Stored items
..........

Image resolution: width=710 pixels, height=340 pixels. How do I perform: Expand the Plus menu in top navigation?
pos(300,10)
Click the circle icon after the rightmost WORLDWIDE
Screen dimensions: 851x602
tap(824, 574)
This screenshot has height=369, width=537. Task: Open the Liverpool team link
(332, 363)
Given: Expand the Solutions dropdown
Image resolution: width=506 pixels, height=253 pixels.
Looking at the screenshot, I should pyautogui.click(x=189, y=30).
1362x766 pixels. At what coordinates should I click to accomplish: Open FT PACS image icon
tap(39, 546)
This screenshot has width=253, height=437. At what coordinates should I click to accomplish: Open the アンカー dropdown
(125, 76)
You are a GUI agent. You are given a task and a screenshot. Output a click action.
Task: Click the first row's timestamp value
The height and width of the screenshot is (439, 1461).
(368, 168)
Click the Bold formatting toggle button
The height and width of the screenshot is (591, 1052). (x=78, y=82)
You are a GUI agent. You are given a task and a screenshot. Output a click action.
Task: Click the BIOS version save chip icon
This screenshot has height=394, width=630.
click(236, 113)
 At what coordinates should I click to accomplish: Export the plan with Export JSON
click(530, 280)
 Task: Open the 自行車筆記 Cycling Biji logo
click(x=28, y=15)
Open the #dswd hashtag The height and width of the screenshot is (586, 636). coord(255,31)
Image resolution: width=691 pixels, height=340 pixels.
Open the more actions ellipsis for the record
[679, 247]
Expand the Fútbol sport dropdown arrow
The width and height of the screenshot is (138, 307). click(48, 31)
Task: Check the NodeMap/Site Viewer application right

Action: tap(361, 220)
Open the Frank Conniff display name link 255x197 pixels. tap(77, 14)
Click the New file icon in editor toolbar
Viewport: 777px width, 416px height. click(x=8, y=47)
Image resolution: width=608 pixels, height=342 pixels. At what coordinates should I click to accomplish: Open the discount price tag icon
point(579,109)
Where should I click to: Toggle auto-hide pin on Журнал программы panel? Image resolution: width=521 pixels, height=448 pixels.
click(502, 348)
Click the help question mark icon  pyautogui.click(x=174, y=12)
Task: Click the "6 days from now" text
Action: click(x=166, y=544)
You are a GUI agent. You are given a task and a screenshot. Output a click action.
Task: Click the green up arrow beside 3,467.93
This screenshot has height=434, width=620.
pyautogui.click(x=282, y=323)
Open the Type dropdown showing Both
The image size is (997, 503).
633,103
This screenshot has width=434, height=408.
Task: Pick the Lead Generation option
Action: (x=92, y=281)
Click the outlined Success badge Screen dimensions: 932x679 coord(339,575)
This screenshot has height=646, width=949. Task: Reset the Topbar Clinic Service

..........

#### PROBLEM DETAILS
Repeat only the stretch of lines that opens with the line containing "Open the Type dropdown showing Both" and closes with the final line of the entries, both included, exactly as written.

#### TASK RESPONSE
Open the Type dropdown showing Both
The image size is (997, 503).
633,103
This screenshot has width=434, height=408.
Task: Pick the Lead Generation option
Action: (x=92, y=281)
Click the outlined Success badge Screen dimensions: 932x679 coord(339,575)
This screenshot has height=646, width=949. Task: Reset the Topbar Clinic Service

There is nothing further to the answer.